Problem description ▸
Counting only lines that contain the string "will", how many are there in the data? Say the number alone.

Stored data:
=== Section Start ===

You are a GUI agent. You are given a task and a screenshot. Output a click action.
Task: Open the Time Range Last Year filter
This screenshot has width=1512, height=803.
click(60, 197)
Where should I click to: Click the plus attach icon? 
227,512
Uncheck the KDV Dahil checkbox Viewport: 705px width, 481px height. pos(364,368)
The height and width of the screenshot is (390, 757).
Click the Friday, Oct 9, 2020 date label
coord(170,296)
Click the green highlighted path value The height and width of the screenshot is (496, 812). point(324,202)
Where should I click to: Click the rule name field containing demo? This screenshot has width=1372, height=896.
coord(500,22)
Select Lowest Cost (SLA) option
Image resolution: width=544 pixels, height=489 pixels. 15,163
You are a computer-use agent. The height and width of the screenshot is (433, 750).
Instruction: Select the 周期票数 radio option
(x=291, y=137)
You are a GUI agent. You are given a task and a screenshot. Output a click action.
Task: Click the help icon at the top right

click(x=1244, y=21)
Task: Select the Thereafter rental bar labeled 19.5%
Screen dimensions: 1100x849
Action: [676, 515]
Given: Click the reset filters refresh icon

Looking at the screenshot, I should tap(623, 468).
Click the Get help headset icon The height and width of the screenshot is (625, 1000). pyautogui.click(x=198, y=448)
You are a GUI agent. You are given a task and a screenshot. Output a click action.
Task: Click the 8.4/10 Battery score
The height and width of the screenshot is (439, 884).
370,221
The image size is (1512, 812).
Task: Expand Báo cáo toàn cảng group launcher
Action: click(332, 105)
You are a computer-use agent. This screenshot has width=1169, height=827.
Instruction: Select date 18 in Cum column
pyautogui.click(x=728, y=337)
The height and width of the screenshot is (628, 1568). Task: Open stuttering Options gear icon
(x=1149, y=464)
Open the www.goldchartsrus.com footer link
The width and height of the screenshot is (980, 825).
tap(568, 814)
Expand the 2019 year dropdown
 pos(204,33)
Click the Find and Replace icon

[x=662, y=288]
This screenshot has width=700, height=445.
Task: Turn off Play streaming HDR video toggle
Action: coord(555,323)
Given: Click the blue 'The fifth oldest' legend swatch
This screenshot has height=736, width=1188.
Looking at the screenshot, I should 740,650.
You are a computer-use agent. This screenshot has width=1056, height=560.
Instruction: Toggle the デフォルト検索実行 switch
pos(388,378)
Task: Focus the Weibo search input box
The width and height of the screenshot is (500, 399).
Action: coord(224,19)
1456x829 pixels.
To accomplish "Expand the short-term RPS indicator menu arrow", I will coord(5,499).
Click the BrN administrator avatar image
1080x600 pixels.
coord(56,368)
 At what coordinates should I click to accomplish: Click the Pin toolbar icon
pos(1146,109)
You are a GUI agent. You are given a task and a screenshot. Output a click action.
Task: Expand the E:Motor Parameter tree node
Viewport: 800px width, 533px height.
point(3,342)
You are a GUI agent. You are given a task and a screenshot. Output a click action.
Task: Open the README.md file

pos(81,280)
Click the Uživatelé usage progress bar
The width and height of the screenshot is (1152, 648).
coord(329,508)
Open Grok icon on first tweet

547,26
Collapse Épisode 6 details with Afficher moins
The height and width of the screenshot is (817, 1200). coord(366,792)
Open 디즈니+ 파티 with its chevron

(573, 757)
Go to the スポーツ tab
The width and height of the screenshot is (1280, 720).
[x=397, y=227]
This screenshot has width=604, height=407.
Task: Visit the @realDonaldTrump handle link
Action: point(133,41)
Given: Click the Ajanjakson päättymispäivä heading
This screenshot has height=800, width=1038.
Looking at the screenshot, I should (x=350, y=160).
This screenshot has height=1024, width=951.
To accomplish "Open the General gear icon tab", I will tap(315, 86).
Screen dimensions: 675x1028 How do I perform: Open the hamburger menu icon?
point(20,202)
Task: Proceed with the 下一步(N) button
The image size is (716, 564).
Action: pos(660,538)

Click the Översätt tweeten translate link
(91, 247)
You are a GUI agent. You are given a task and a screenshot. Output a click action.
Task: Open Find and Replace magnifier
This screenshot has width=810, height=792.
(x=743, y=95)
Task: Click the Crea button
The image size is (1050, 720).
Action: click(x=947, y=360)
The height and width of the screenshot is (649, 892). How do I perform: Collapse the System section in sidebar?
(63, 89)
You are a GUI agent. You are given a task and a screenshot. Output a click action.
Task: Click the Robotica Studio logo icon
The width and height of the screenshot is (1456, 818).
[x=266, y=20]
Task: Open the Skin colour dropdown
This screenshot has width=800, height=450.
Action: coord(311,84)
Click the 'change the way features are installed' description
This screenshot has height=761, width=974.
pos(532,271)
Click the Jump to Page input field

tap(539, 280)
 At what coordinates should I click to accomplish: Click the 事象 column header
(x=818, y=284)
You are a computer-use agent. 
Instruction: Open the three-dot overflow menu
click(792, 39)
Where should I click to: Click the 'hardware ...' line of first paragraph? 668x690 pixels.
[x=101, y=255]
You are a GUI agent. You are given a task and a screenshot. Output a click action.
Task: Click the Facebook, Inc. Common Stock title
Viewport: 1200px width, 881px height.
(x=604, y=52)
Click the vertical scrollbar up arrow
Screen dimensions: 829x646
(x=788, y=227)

=== Section End ===

Reply ▸
2